This study addresses the critical need for intrusion detection methods in industrial control systems that simultaneously achieve high accuracy and auditability. The work proposes a novel approach that leverages large language models without fine-tuning for ICS intrusion detection. By discretizing protocol fields into compact token sequences and employing prompt engineering, the model performs binary classification of Modbus traffic as normal or critical while generating verifiable attribution records based on salient tokens. Evaluated on two public datasets, the method attains performance comparable to strong supervised baselines, with the generated audit trails demonstrating high relevance to model decisions. This effectively balances detection efficacy with interpretability, offering a promising direction for trustworthy security monitoring in energy infrastructure.

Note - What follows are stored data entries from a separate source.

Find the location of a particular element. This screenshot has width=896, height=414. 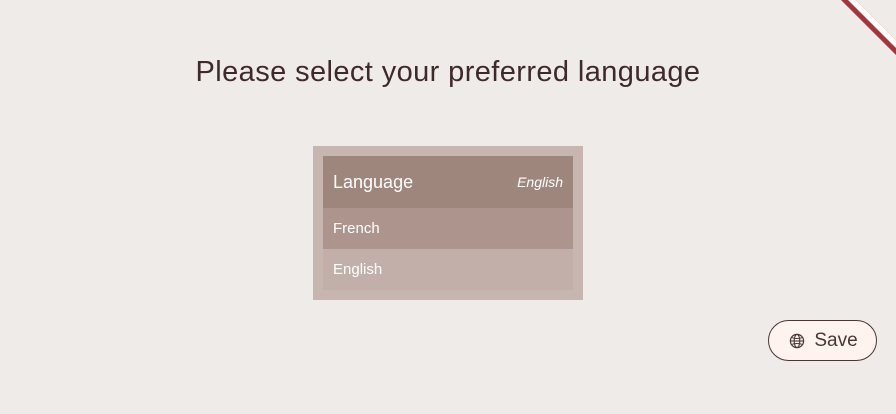

selected-language-value: English is located at coordinates (540, 182).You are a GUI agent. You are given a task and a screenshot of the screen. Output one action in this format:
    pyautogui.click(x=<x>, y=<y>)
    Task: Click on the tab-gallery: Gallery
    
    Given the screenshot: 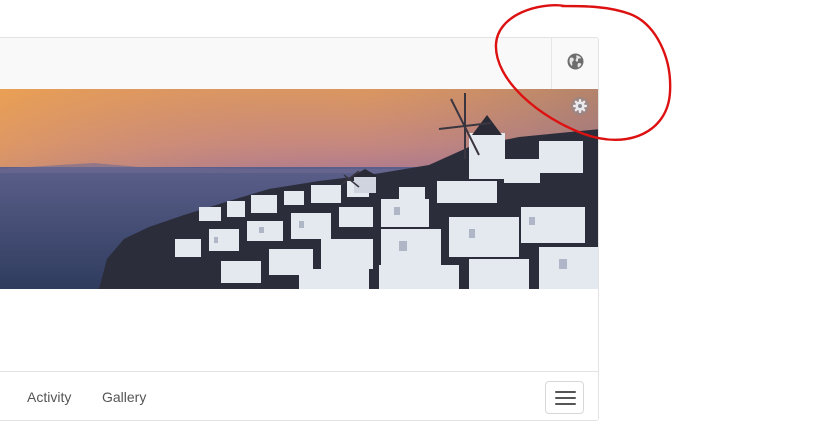 What is the action you would take?
    pyautogui.click(x=124, y=396)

In modern energy systems, industrial control systems (ICS) and power-system SCADA require intrusion detection that is not only accurate but also auditable by operators. The ICS intrusion-detection landscape is currently dominated by established supervised detectors. In this paper, we study whether an off-the-shelf large language model (LLM) can serve as a complementary, human-in-the-loop layer for Modbus traffic. We cast this as a binary network-side normal/critical decision task on two public ICS Modbus datasets, collapsing attack periods and other safety-critical behaviors into a single critical class. Each Modbus communication instance is converted into a compact token string derived from discretized protocol fields, and a prompt-configured LLM produces a normal/critical alert together with a concise, token-grounded incident record for analyst review. Under matched event information and shared evaluation splits, the resulting LLM-based triage pipeline achieves high predictive performance on both benchmarks and is broadly comparable to strong supervised baselines, while requiring no task-specific weight updates. To assess the audit record, we apply intervention-based diagnostics, including sufficiency- and necessity-style tests, which provide evidence that the cited tokens are often decision-relevant to the model's own prediction. These records are intended as audit signals rather than full human-grounded explanations.